Porque, ¿qué mejor que una de las más grandes narraciones del siglo XX, que se disfruta y se sufre a partes iguales, para bascular una historia que fija su punto de visión en el advenimiento del fin de un pilar fundamental de la literatura como es la imprenta? Por ello Vila-Matas centra casi todas las alusiones y ensoñaciones de su trama en el capítulo seis de la novela de Joyce, el que trata sobre el entierro de uno de los personajes, dejando patente así la intención de mantener un espíritu funerario en el que se desenvolverá Riba y sus acompañantes en las exequias a las que asisten. A lo largo de toda la novela asistiremos a asombrosos paralelismos (apoyados en la casualidad o en el sueño) con el Ulises, incluso con “fantameles” apariciones de extraños pesonajes incluidas. Pero Riba no sólo mantiene constante en su divagar a Joyce, igualemente ve cierta concomitancia de su actual vida —y mente— con el personaje central de la muy disfrutable película Spider (David Cronenberg, 2002), y se identifica con esa atribulada psicología que aflige a su protagonista (conocida es la pasión de Vila-Matas por el cine y aquí hace gala de ello).

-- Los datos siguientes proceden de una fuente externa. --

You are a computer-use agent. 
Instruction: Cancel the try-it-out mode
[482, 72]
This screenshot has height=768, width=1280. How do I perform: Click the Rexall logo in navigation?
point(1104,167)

Obra deslumbrante, Dublinesca atesora en sí misma la esencia más prístina de la literatrua, el poso artístico que nunca debería perder de vista y nos conmina a pensar sobre el cambio, el fin y el devenir de lo nuevo. Sentido homenaje a lo esencial del arte literario a través de la pluma de un maestro que nos tributa una hermosa y reflexiva historia sobre la pérdida, la añoranza, la huida y la transmutación de lo viejo, como le ocurre a Riba; todo ello supeditado a lo artístico y a la degradación de todo lo identitario de la literatura. En estos tiempos en los que el libro vislumbra en el horizonte un más que posible funeral (no sólo física, sino artísticamente), leer a Vila-Matas y su Dublinesca se hace más imprescindible que nunca.